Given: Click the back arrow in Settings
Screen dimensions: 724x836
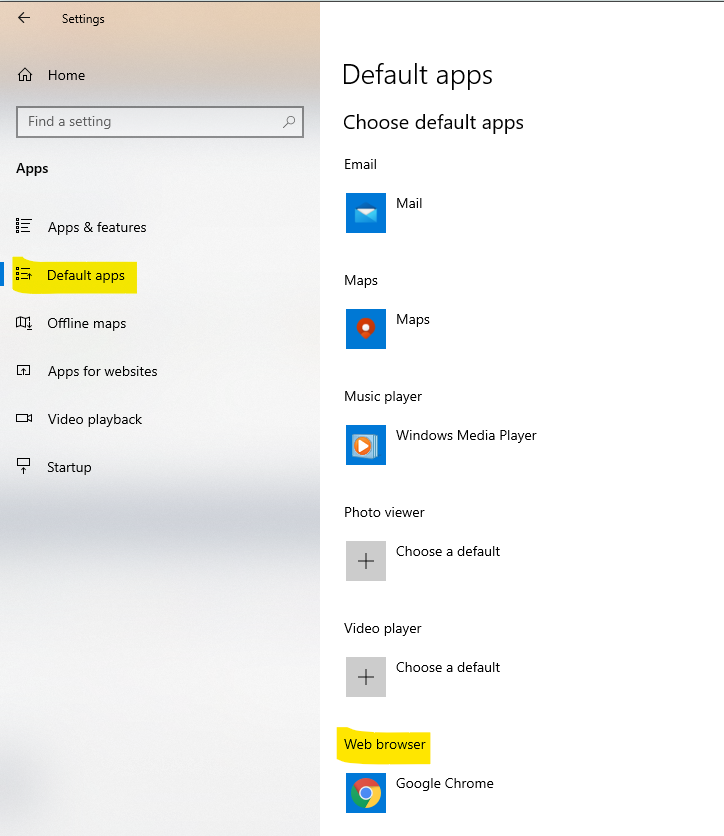Looking at the screenshot, I should point(24,18).
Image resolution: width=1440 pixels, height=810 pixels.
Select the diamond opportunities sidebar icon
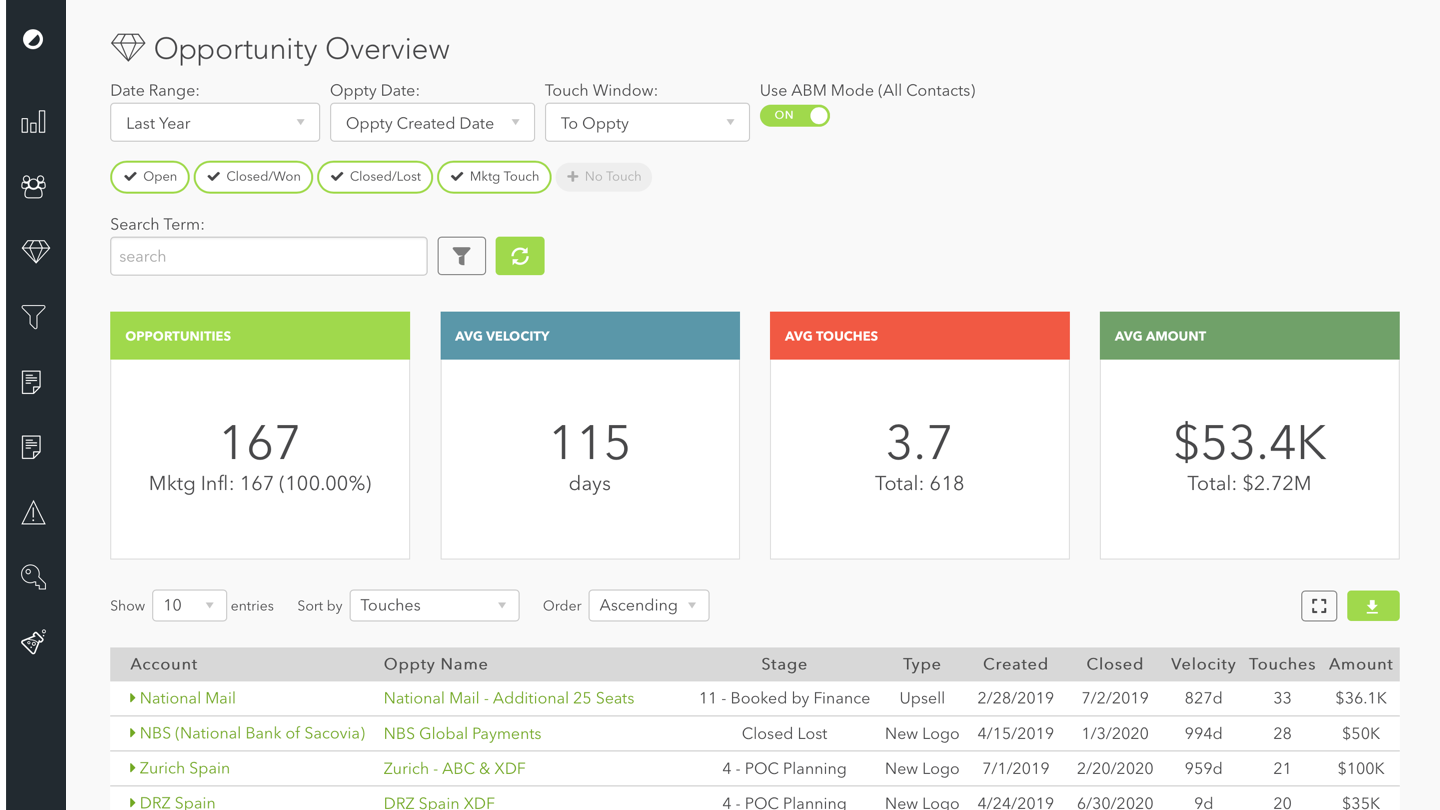point(35,252)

• _Exercise objective_: I need the lines from the one containing "Screen dimensions: 724x836" through the end of the records retyped exactly, with the pictures left out.

• _Response area_:
Screen dimensions: 724x836
Looking at the screenshot, I should point(24,18).
Image resolution: width=1440 pixels, height=810 pixels.
Select the diamond opportunities sidebar icon
point(35,252)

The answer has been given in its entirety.